● **TRY IT**: Using the entries that follow, transcribe only the lines from the line with "The image size is (819, 461)." to the line with "This screenshot has height=408, width=708.", both included, exactly as they stand and without pictures.

● **DATA FOR ANALYSIS**:
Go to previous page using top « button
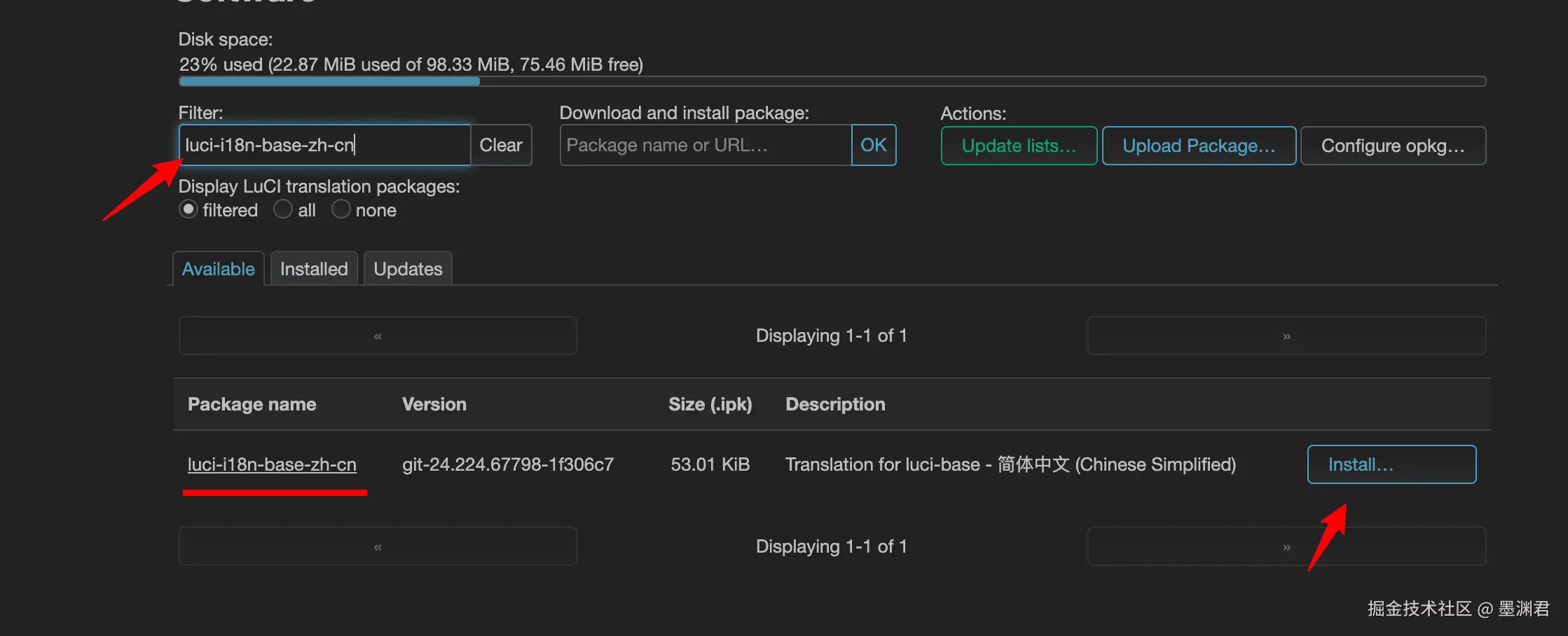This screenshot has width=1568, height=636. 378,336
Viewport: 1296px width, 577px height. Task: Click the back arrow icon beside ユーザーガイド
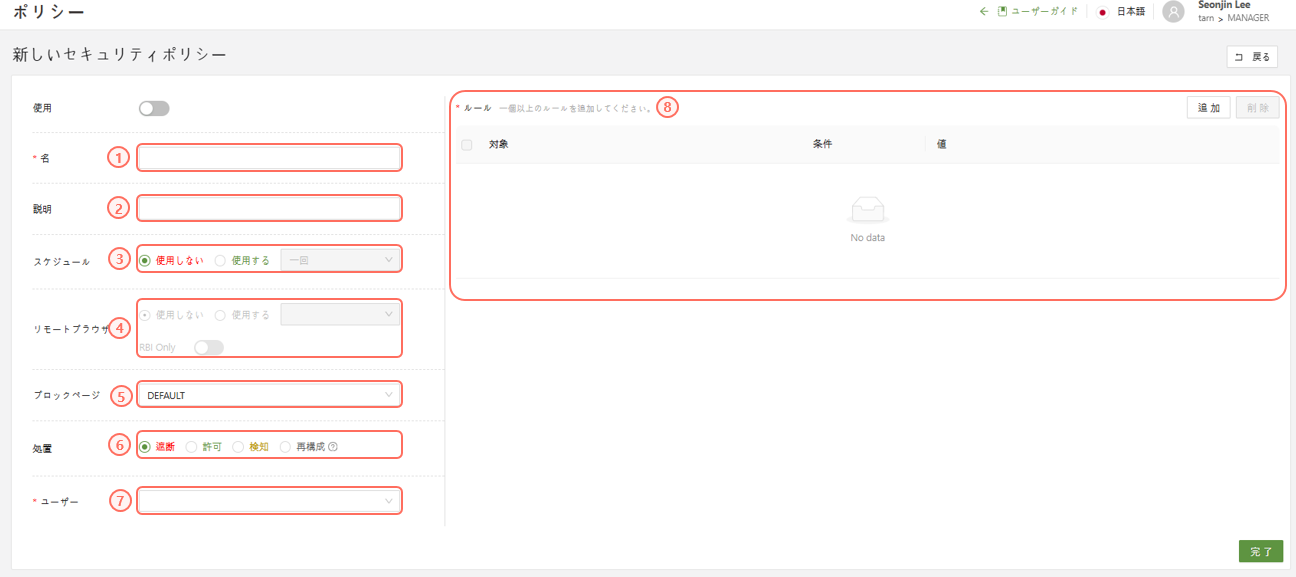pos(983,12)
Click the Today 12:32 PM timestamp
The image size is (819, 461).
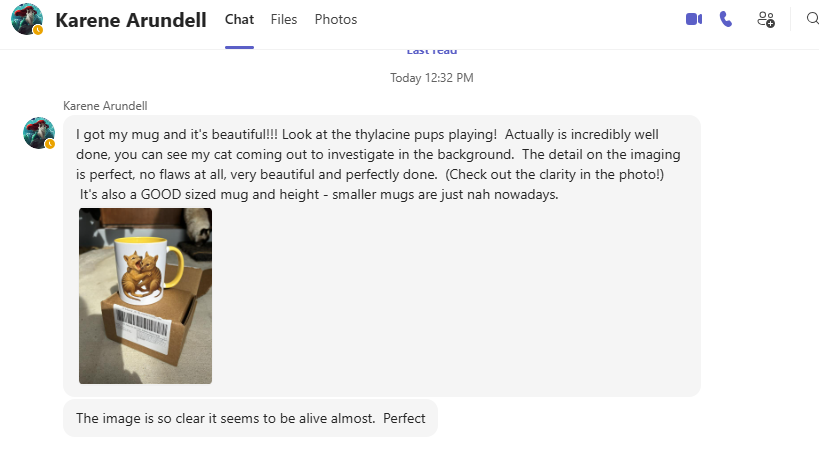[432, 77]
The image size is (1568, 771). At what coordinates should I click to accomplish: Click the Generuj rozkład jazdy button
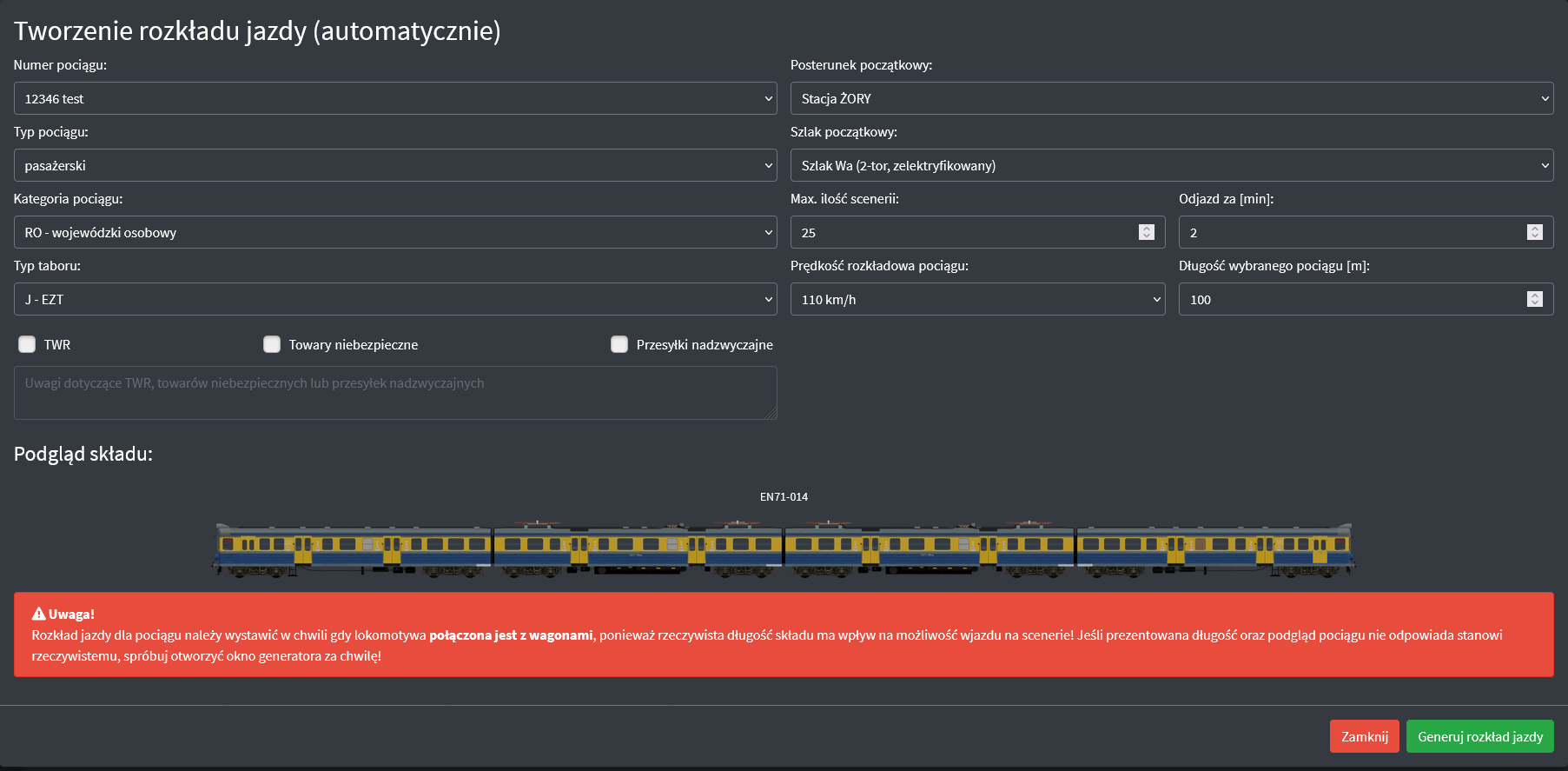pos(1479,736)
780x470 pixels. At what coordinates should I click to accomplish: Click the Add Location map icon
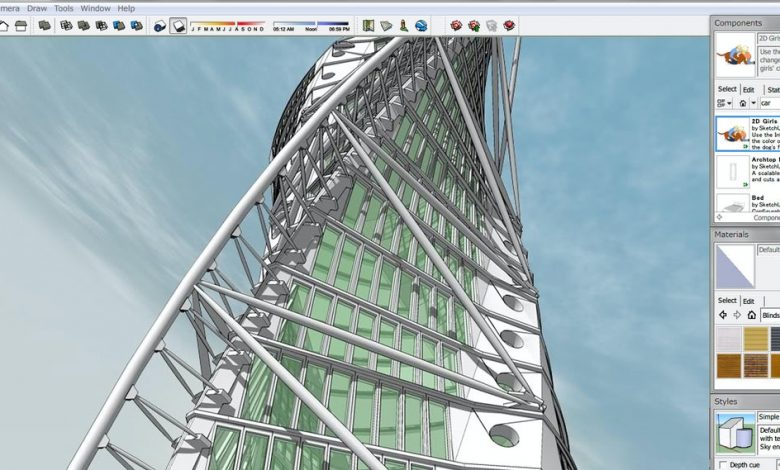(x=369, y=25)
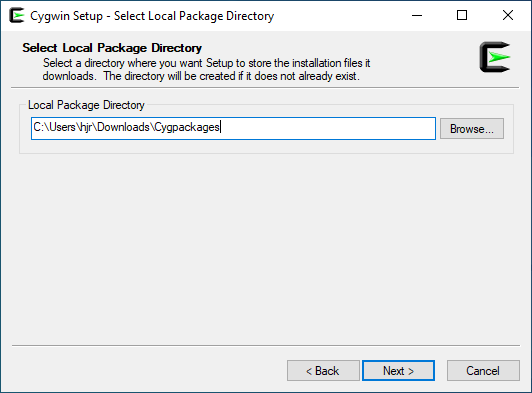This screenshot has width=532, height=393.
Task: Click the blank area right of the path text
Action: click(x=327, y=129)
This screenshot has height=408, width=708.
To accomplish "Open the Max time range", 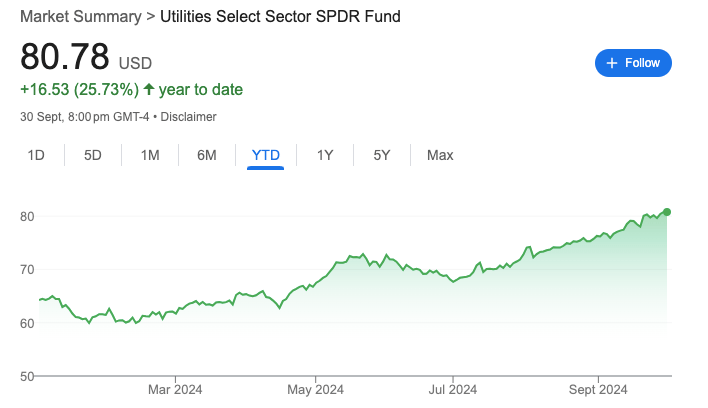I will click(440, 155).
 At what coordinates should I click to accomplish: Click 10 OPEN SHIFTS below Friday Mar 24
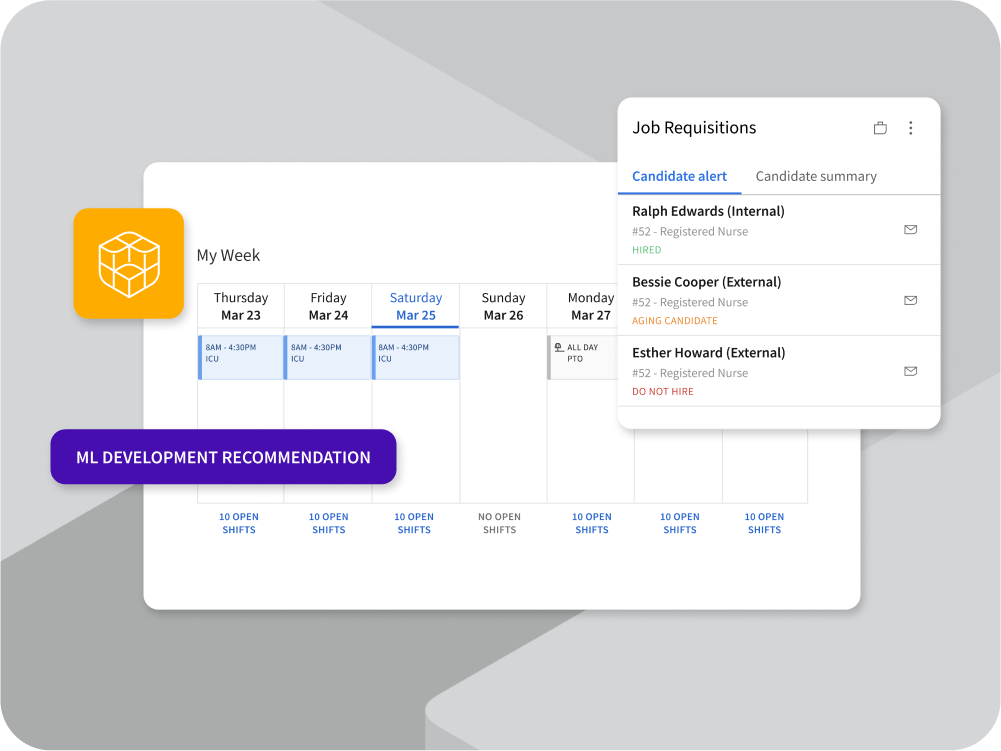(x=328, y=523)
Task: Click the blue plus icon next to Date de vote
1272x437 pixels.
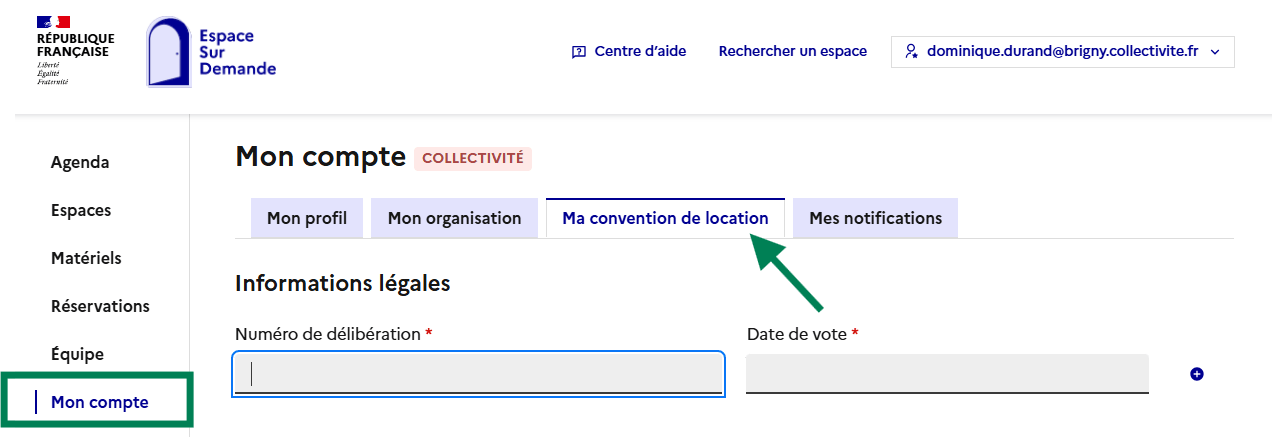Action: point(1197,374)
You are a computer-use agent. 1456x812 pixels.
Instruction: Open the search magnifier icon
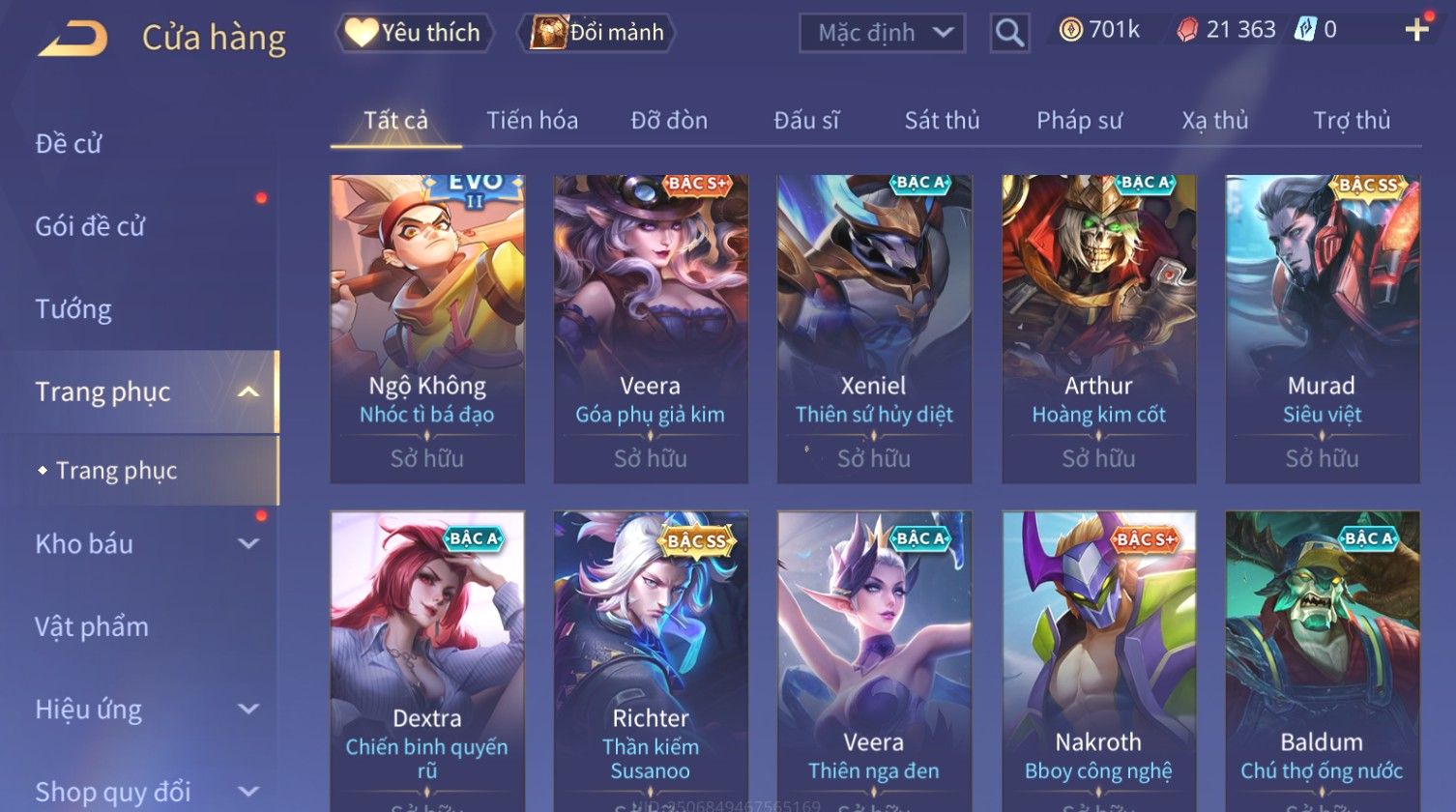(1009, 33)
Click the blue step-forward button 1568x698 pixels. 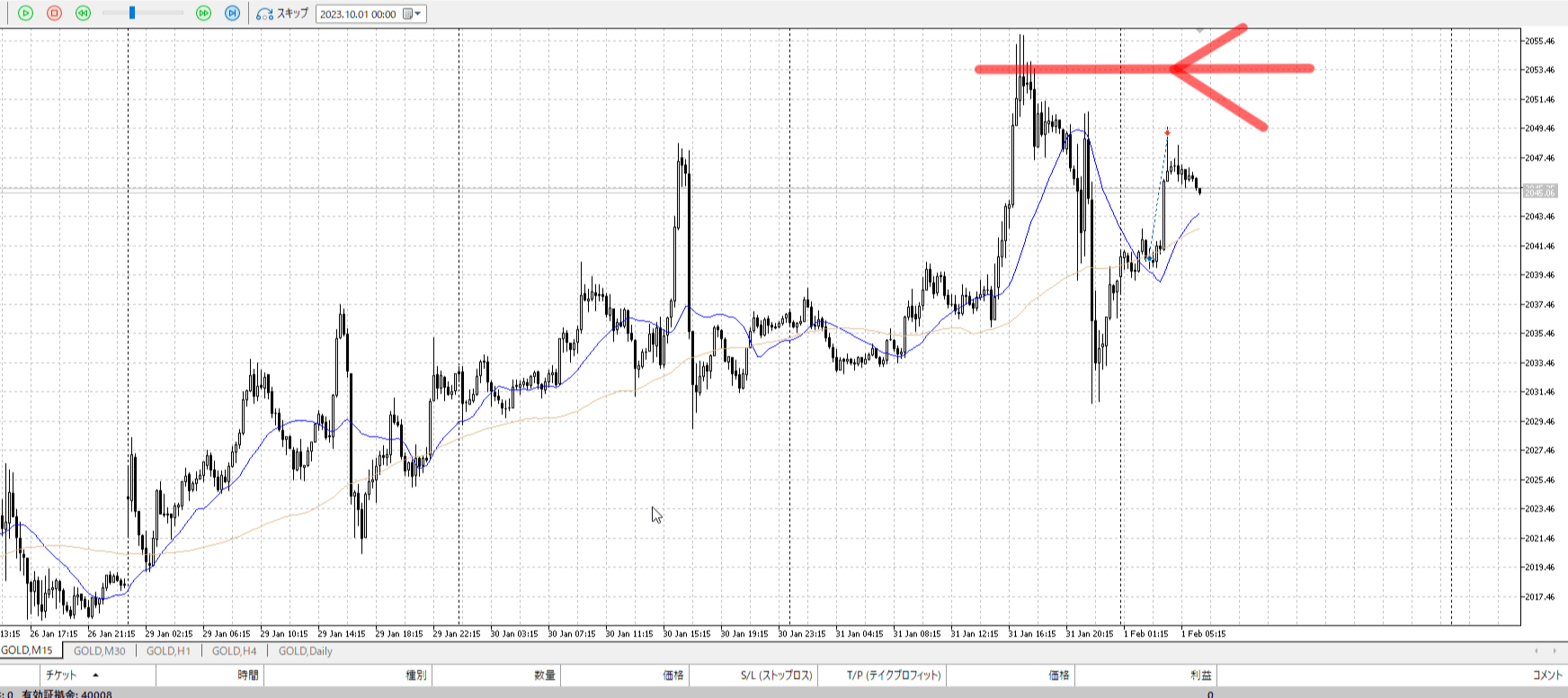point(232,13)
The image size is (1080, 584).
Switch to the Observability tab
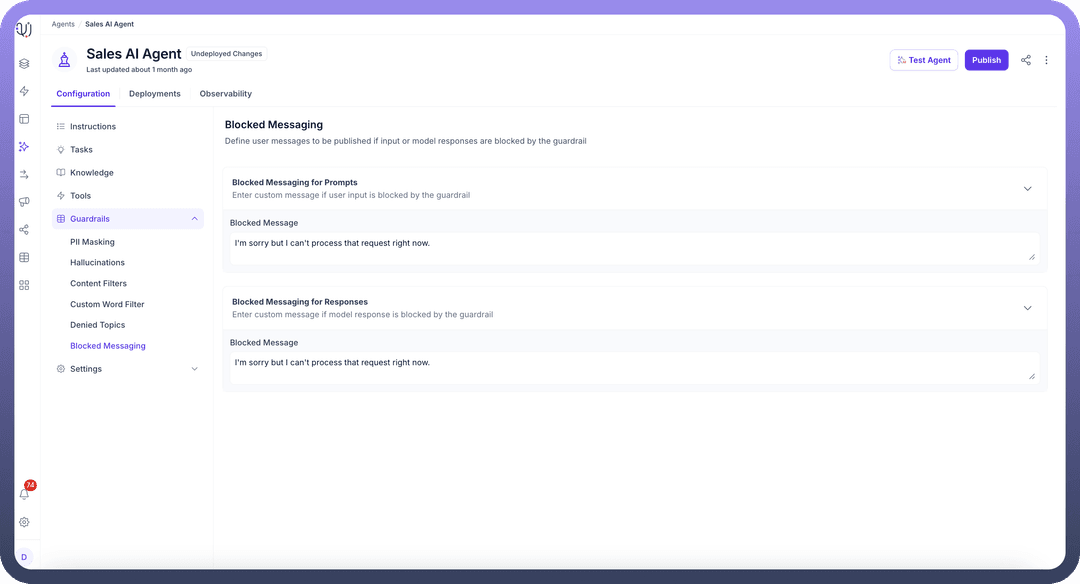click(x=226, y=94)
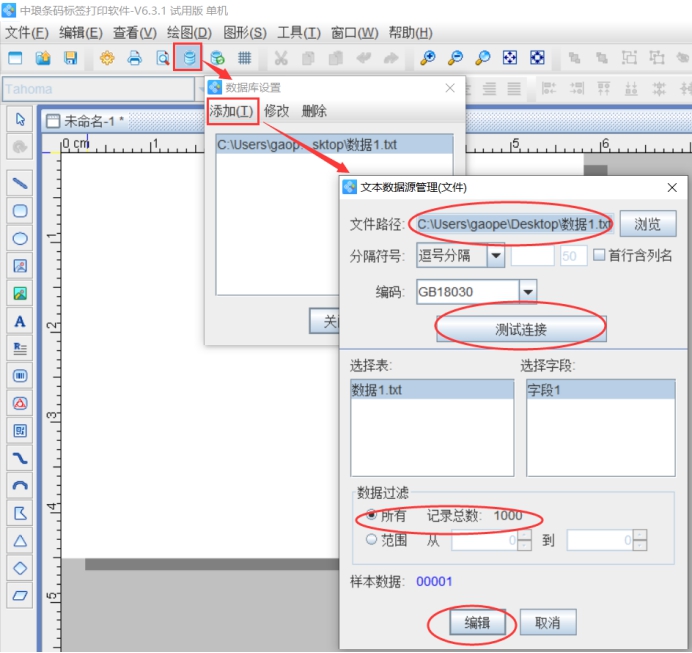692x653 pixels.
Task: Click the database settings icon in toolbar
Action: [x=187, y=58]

● **RESPONSE BELOW**:
The image size is (819, 461).
[432, 77]
The image size is (1568, 771). At what coordinates should I click to accomplish: Click the Generuj rozkład jazdy button
pos(1479,736)
780x470 pixels. At what coordinates should I click to accomplish: Click the Add Location map icon
(x=369, y=25)
This screenshot has width=532, height=393.
Task: Click the blank area right of the path text
Action: click(x=327, y=129)
This screenshot has height=408, width=708.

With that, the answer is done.